Sophie Brack

Personal information
- Irish name: Sophie Ní Bhreac
- Sport: Camogie
- Position: centre-half-forward
- Born: Dublin, Ireland
- Died: 1996

Club(s)
- Years: Club
- 1948-1956: CIE

Inter-county(ies)
- Years: County
- 1948-1956: Dublin

Inter-county titles
- All-Irelands: 8
- All Stars: 2004 Team of Century

= Sophie Brack =

Sophie Brack is a former camogie player who was selected on the camogie team of the century in 2004, and winner of All Ireland medals in 1948, 1949, 1950, 1951, 1952, 1953, 1954 and 1955.

==Background and career==
She won eight All Ireland medals with Dublin. When the CIE club represented Dublin because of an affiliation dispute in 1948, Sophie captained the team to win the O'Duffy Cup, scoring two goals in the first ten minutes and three goals overall in the final. She went on to captain Dublin winning teams on five other occasions, a record unlikely ever to be equalled.
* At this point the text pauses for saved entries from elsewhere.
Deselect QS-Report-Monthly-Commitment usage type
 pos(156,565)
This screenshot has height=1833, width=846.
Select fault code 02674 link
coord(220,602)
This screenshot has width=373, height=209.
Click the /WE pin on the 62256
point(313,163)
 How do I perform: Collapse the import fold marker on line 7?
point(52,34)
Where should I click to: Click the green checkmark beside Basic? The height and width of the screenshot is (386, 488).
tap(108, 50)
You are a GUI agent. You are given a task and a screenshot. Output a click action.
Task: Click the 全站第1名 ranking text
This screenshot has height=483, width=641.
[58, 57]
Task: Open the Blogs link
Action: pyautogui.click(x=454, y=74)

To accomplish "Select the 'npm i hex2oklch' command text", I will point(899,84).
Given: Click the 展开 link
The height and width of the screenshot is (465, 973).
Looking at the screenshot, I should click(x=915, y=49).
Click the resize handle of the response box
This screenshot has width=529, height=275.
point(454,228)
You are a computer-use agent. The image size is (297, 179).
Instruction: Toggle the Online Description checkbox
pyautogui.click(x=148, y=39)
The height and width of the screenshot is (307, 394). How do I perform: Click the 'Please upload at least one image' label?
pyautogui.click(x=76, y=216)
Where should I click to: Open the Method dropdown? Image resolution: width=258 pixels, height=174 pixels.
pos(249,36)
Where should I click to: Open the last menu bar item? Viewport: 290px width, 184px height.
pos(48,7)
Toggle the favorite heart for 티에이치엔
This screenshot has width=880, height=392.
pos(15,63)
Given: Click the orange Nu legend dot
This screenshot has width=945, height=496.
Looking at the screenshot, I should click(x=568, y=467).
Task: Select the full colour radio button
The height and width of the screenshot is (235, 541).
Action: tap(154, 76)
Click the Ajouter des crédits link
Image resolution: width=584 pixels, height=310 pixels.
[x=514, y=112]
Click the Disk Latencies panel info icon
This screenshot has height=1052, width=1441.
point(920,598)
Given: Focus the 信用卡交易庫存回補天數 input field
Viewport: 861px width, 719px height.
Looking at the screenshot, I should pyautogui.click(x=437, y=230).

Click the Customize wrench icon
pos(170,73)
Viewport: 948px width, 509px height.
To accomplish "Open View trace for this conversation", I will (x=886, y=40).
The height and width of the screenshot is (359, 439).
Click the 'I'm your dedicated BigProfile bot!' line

A prolific goalscorer, she also scored three goals in the 1950 "home" final, four goals in the 1951 final, and three goals in each of the 1954 and 1955 finals.

==Citation==
Her team of the century citation described her as "the pioneer of full forwards, opening up the play for others and moving into space with great intelligence. Playing at the edge of the square from she varied her tactics making life difficult for backs and goalkeepers alike. Possessing lightning speed and great positional sense she was a prolific scorer. A legend among her peers she gave great service to the game of Camogie as a player of exceptional ability and as an able administrator. Her untimely death in 1996 robbed the association of an exceptional contributor."